What is honey garlic you ask? Well, honey garlic is exactly what it sounds like… its honey and garlic. By combining an equal ratio of fresh raw garlic to raw unpasteurized honey and allowing it to ferment for at least 2 weeks to 1 month you’ll end up with garlic that is now sweet with no raw garlic kick. The real bonus is that as the garlic starts to ferment it will secrete enough liquid to thin out the honey. The liquid you are left with is a honey infused garlic that goes amazing with tons of different dishes like dressings, marinades, pizza, glazes, veggie stir fries, dips, cheeses, and sandwiches! YUM, RIGHT?! 

Now, before you mention botulism to me, dont. I can already hear the emails coming but let me tell you a little fact about botulism. It only grows in environments with low oxygen and low sugar but most importantly a less acidic environment. Honey contains enough acid to keep the botulism spores from spreading. However, I can understand the fear so there are a few things you can do. One is to buy a ph tester for food, one like this will work, to test the ph level of the honey garlic. Anything below 4.6 is perfect. Honey typically has a pH of 3.9 but that can vary between brands. The second thing you can do, is to add a splash of apple cider vinegar which will bring the pH level down.  

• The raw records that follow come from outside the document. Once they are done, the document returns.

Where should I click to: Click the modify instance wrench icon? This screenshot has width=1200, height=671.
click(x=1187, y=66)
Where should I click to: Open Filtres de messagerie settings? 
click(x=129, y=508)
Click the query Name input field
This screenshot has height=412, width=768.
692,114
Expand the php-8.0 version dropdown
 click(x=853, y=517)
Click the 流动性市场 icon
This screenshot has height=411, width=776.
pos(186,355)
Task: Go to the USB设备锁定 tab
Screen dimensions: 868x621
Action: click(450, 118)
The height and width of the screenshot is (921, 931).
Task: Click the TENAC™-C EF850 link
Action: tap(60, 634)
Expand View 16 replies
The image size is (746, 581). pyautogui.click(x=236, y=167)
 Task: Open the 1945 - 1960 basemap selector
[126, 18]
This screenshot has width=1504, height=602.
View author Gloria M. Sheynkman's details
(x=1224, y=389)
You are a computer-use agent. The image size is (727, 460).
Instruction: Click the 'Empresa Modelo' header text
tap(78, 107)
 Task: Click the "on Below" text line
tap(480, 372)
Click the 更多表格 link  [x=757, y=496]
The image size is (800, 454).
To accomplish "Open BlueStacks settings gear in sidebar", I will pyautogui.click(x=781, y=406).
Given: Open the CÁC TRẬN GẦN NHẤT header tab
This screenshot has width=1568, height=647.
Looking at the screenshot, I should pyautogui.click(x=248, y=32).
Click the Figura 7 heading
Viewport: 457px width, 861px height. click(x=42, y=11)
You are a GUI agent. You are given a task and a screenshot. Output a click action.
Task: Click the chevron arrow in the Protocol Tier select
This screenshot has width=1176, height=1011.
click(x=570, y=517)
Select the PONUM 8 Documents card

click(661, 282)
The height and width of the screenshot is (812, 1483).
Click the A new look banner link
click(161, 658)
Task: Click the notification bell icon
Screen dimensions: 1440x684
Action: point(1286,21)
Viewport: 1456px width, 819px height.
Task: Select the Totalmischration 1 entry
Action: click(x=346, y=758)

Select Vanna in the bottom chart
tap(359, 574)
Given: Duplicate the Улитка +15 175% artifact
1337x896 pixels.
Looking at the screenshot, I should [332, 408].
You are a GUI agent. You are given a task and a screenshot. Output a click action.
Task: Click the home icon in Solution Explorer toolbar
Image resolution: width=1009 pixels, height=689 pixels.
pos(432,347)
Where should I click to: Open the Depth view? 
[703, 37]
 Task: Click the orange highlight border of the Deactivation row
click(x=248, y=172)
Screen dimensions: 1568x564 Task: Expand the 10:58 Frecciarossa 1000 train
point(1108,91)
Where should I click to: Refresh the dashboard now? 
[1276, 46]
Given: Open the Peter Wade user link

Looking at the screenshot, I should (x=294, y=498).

With most recipes that have very few ingredients, it's important to purchase the highest quality ingredients. So for honey you want to get unpasteurized raw honey (otherwise this recipe wont work!) and for the garlic you want to get fresh organic ones. I would recommend going to a health food store like Whole Foods or your local farmers market to purchase these two ingredients. With that being said, let's get to this recipe!

Fermented Honey Garlic


  • 1 cup of organic garlic (about 3 -  4 heads) 
  • 1 cup of raw unpasteurized honey 
  • 1 tablespoon of apple cider vinegar, optional 


  1. Grab a large jar, about 16 - 20 oz will do it, along with its lid and wash them both with warm water and soap. Let the air dry.
  2. In the meantime, peel the skin off all the garlic and slice off the hard knob. Place all the garlic into the jar. If you didn't use a 16 - 20 oz jar, just be sure to leave about ½ - ¼ of the jar empty to allow for bubbling and fermentation. 
  3. Pour over 1 cup of honey and let gravity do its thing. After 2 - 3 hours check on the honey garlic. If there is any exposure garlic after the honey has settled add 1/4 cup more. 
  4. Seal the jar (you don't want any moisture) and store in a cool dark location like your cupboard or pantry. 
  5. Every day for two weeks, you will turn the jar upside down and then right side up to mix everything together and ensure that the garlic stays evenly coated. 
  6. Every 2 days, you will need to open up the jar to burp the jar aka release the fermentation bubbles so nothing explodes on you. You will also start to see the honey become more liquidy rather than its usual thick consistency. If you are afraid of botulism, you can add splash of apple cider vinegar to increase the acidity levels here.  
  7. This process can be as short as 2 weeks or as long as a year. The flavor of the garlic and honey will only get better over time. Just be sure to keep the lid tight and store in a dark cool place. You'll have honey garlic for years to come… that is if you don't eat it all in one shot.